--- EXTRACTED MATERIAL ---

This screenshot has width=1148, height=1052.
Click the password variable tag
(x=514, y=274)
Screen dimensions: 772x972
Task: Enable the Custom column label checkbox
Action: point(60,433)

---

- _AIM OF THE TASK_
All of the records should be repeated precisely as written.

- _RESULT OF THE TASK_
This screenshot has width=1148, height=1052.
Click the password variable tag
(x=514, y=274)
Screen dimensions: 772x972
Task: Enable the Custom column label checkbox
Action: point(60,433)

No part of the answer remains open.